Uzun yıllardan beri Türkiye’nin çeşitli büyükşehirlerinde hayatını sürdüren gençler, yeni tip koronavirüs (Covid-19) salgını sonrası yaşadıkları kentlerden ayrılarak Dersim'de kolektif üretime destek vermek amacıyla organik tarım yapmaya başladı. Gençler 20 dönümlük araziye, yerli tohumdan oluşan fideleri dikerek üretim yapmaya başladı.
Ressam, sinemacı, gazeteci, mühendis ve öğretmenlerden oluşan 8 kişilik arkadaş grubu, kapitalist tüketim tarzına karşı toprakla buluşan ve üreten bir anlayışı toprakla buluşturmak istiyor.
Dersim merkeze bağlı Şogeyik (Atlantı) köyünde 40 yıldır ekilmeyen 20 dönümlük araziye domates, biber, salatalık ve patlıcan ekimini gerçekleştiren gençler, her gün sabahın erken saatlerinde 5 kilometre yürüdükten sonra ektikleri bostanın bakımını ve sulamasını gerçekleştiriyor.
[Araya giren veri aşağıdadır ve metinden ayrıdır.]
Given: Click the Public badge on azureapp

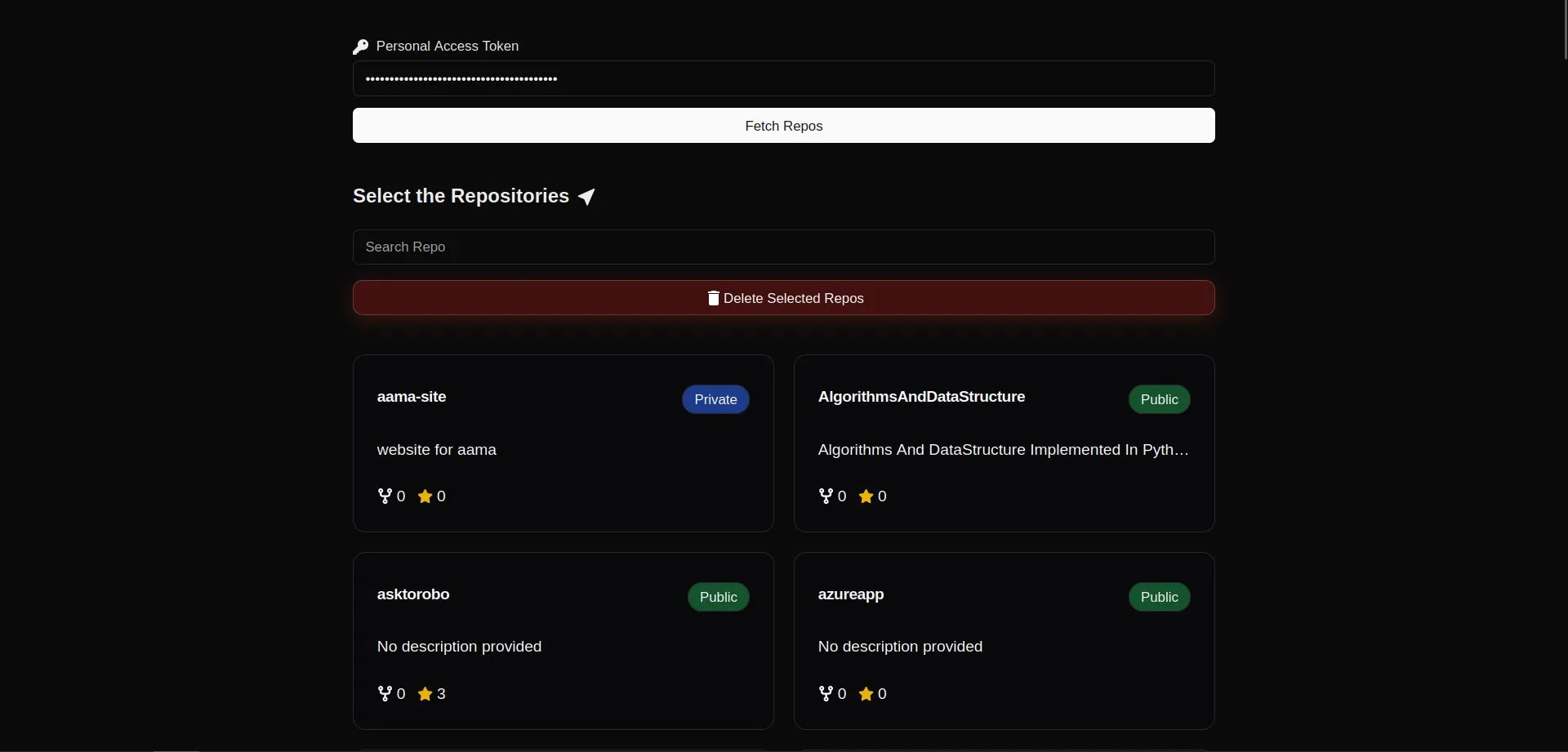Looking at the screenshot, I should click(1159, 597).
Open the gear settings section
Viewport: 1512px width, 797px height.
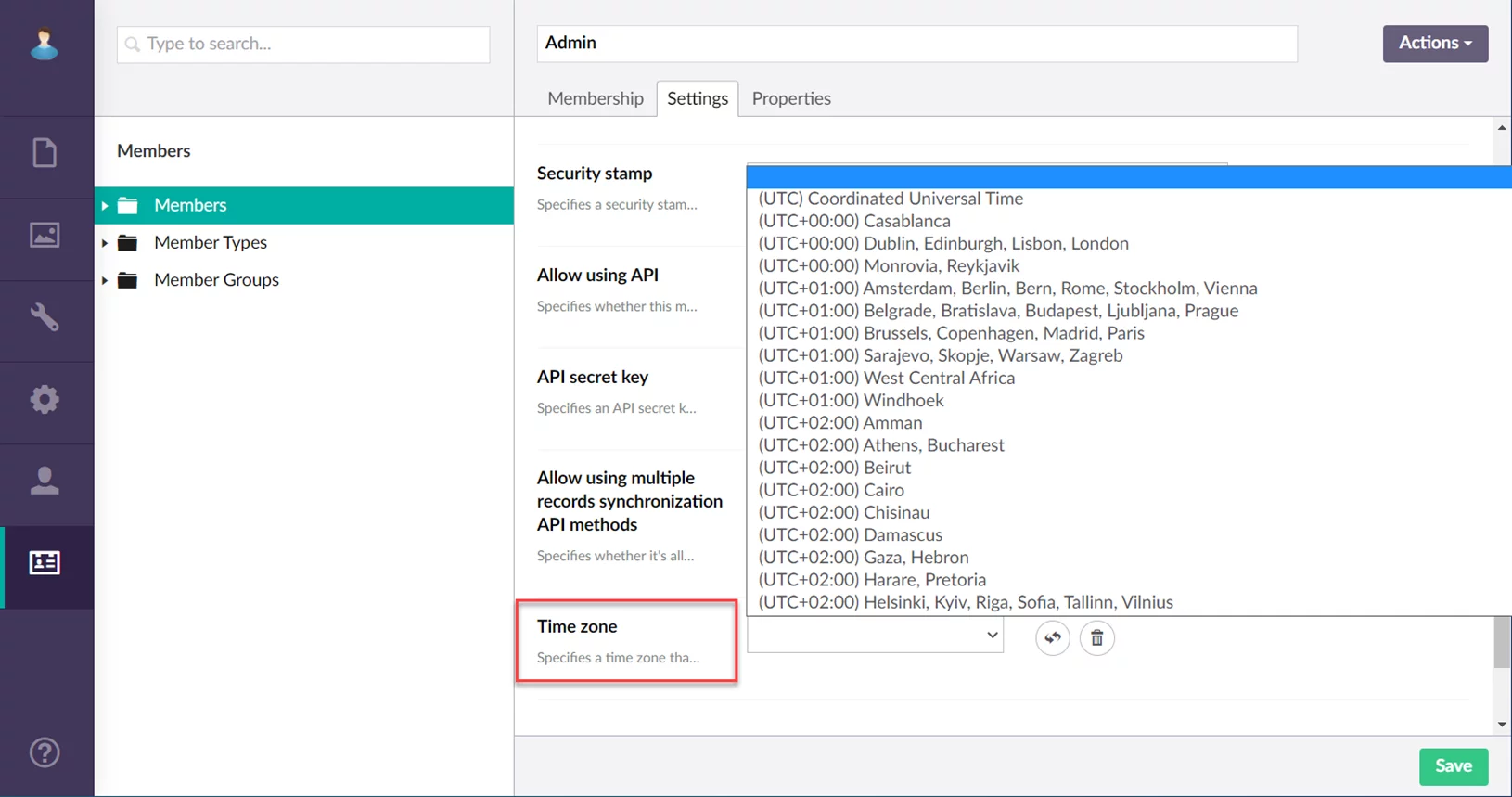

Şehir hayatı sonrası toprakla buluşmanın kendileri için farklı bir deneyim olduğunu belirten gençler, kolektif bir üretim anlayışı ile tarım yapmak isteyen her kesimin bu üretim tarzı içinde yer alabileceğini belirtiyor.
Ersin Dargın, Dersim'de uzun zamandan beri var olan kolektif üretim tarzına destek vermek amacıyla böyle bir çalışma içine girdiklerini söyledi.
Ersin Dargın,”Biz 20 dönüm arazi üzerinde 8 kişi bir araya gelerek kolektif bir çalışma yapma ile birlikte sulu tarım yapmaya karar verdik. Bu arkadaşlarımızın birçoğu üniversite mezunu ve bir çoğu da büyük kentlerde kendi alanlarında çalışmış arkadaşlarımızdır. İçerisinde sinemacı var, ressam olan var, gazeteci olan var, tarım mühendisi var. Bu arkadaşlarımızın birçoğu toprakla belki yeni buluşuyor. Burada önemli olan kolektif bir çalışma ile bir arada dayanışmayı büyütmektir. Yaklaşık 5-10 yıldan beri Dersim coğrafyasında kolektif tarıma yönelmiş gençler bulunmaktadır. Bu coğrafyada kooperatifinde gelişmesiyle birlikte kolektif çalışma model haline geldi. Bugün insanlar yönlerini kentlere ve sanayiye çevirmişken aynı zamanda Kapitalist sistemin bugün doğaya düşman bir hale geldiği bir dönemde bilinçli bir gençliğin bu arazi üzerinden doğal organik üretim yapması Dersim için, dünya için ve doğa için büyük bir öneme sahip olduğunu düşünüyorum” dedi.
Türkiye'nin çeşitli illerinde çeşitli meslek dallarında çalışan gençlerden oluşan grup, metropol yaşamının kendilerine ağır geldiğini toprakta üretim yapmanın kendilerine huzur verdiğini ifade etti.
Uzun yıllardan beri İstanbul'da hayatını sürdüren Sevim Kahraman'da gazetecilik mesleğinin ardından Dersim'de organik tarım yapmanın kendisine huzur verdiğini kaydetti.
Sevim Kahraman, “Ben 10 yıldır gazetecilik yapıyorum. İstanbul'dan Dersim'e geldim. 20 dönüm arazide sebze yetiştiriyoruz. 8 arkadaşımızla bu işi yapıyoruz. Tarım ile uğraşmak çok güzel mutluluk verici” diye konuştu.
İstanbul'da sinema sektöründe çalışan Özkan Ulucan ise, “Ben Erzincan'da büyüdüm daha sonra sinema için İzmir ve İstanbul'a gittim. İstanbul'da sinema üzerine çalıştım ve hala çalışıyorum. Arkadaşlarım Dersim'de üretim yapalım çağrısı yaptı, bizde arkadaşlarla Dersime geldik birlikte bu tarlada sebzeler ektik. İstanbul'un yaşamı bize ağır geldi bu yüzden üretime başladık. Burada üretimimizi yapıyoruz ama kendi mesleğimizi de sürdüreceğiz. Burası bizim için çok güzel İstanbul’dan daha hafif ve huzur veriyor” ifadelerini kullandı.